First operational on August 28, 1965, the Foster Grandparents program enables seniors to interact with and support young children, thus acting as foster grandparents. Open to seniors 55 and over, the program's goal is to provide "grandparents" who will give emotional support to victims of abuse and tutor, mentor, and care for children with disabilities. The participants make a difference in the lives of these children, receive pre-service and monthly training sessions, transportation reimbursement, an annual physical, and accident and liability insurance while working with the child/children. Some Foster Grandparents also receive small tax-free stipends to offset costs incurred while participating in the program; eligibility for these stipends is based on income criteria.

=== RSVP ===

Much like the Foster Grandparents program, the Retired and Senior Volunteer Program (RSVP) seeks to provide a way in which senior citizens can give back to their community. Flexible in nature, RSVP allows participants to choose how and when they work. Open to seniors 55 and over, the program's goals are wide and varied, and include job training, tutoring children, building homes, helping immunize children, relief services, and aid to community organizations. Volunteers are given a pre-service orientation, on-the-job training from the placement agency or organization, and supplemental insurance while on duty. This program does not provide a stipend.

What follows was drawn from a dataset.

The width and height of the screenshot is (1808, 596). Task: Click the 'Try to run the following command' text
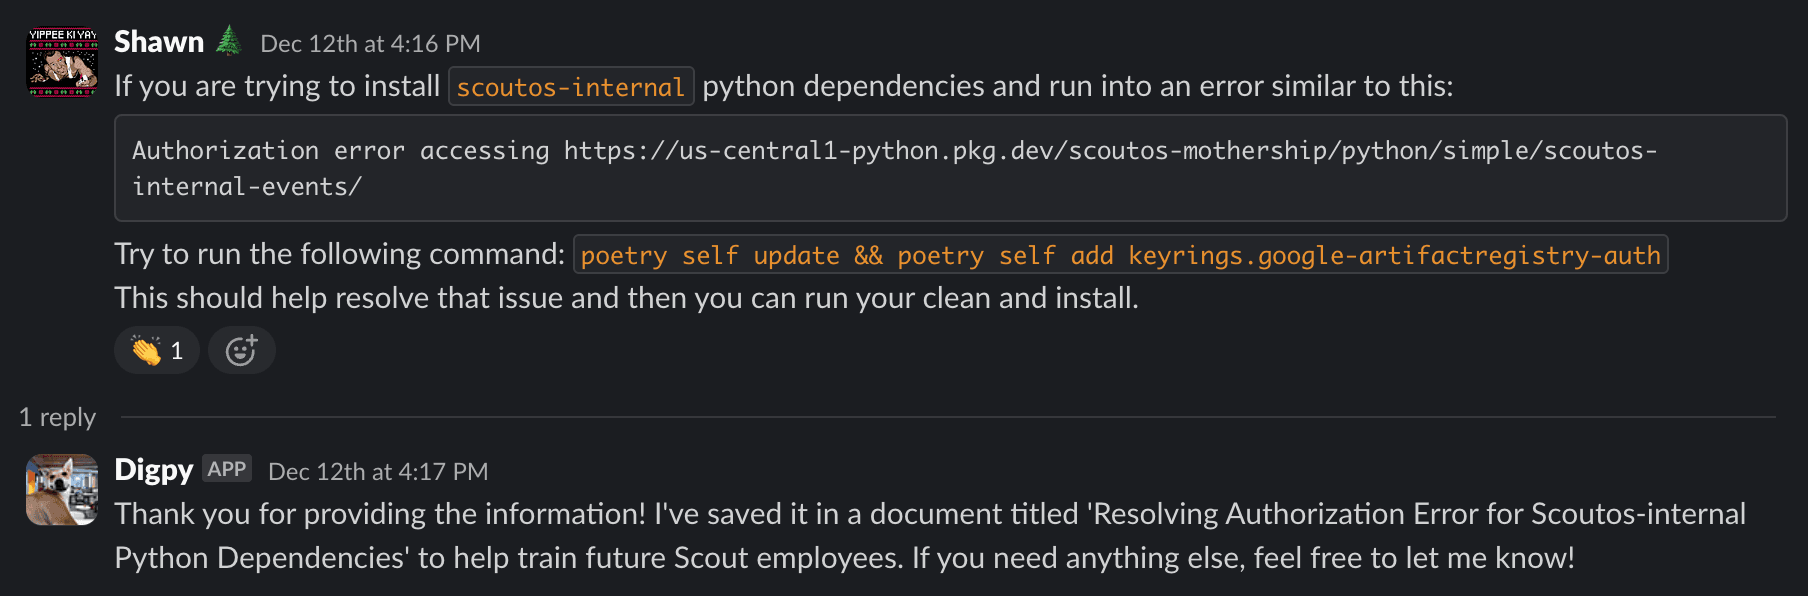coord(340,254)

One of the more widespread RSVP programs is a telephone reassurance service; RSVP volunteers contact other seniors by phone to ensure their well-being and provide friendly chat.

=== Senior Companions ===

The Senior Companions program is aimed at helping citizens who need extra assistance to live independently, such as adults with disabilities or those with terminal illnesses and their caregivers. Participants provide both emotional and physical support by assisting with simple house chores, providing transportation, and offering companionship.

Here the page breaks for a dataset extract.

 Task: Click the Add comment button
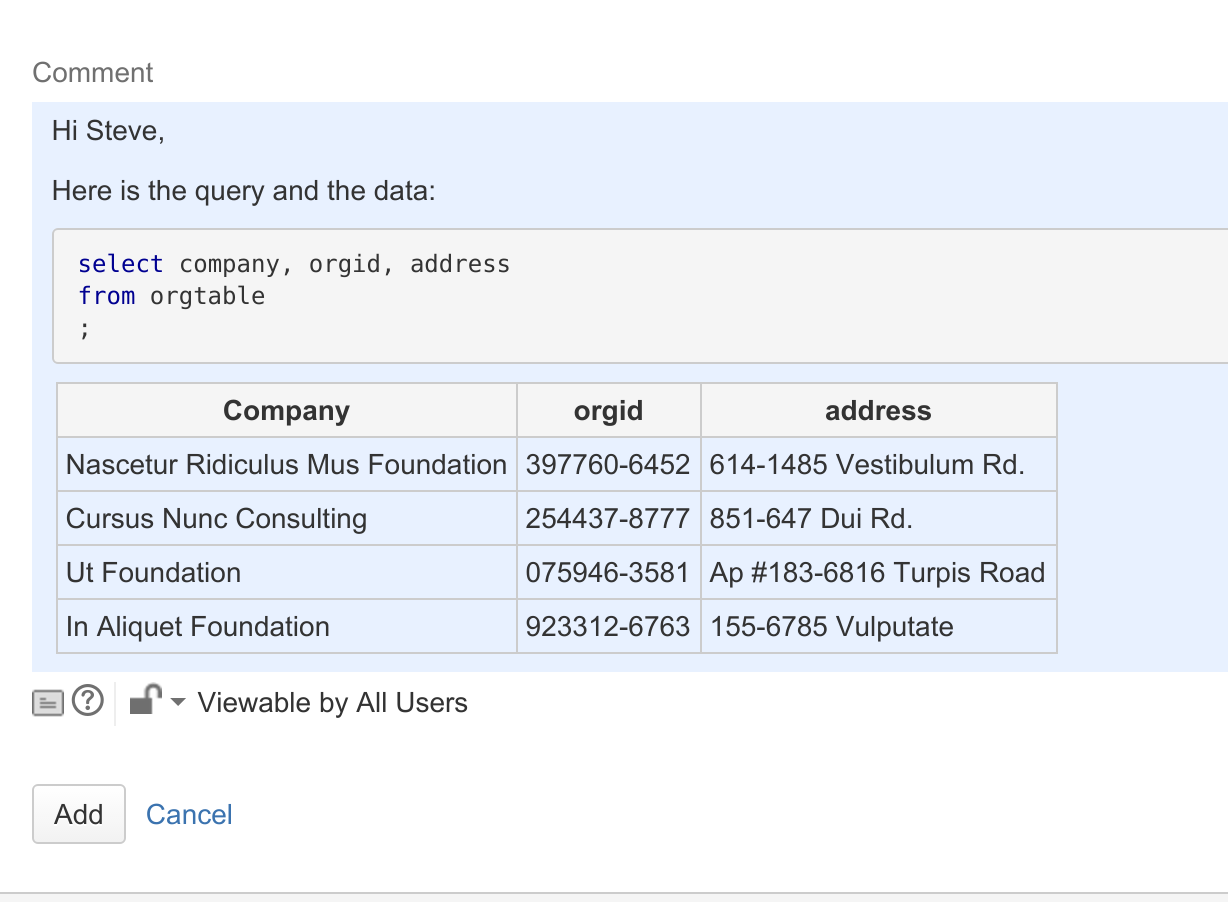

A senior companion must be 55 years of age and able to give between 5 and 40 hours of service per week. In addition to making a significant contribution to the lives of others, participants receive pre-service and monthly training, transportation reimbursement, an annual physical, and meals and accident and liability insurance while on duty. Income-eligible Senior Companions also receive a modest, tax-free stipend to offset the cost of volunteering.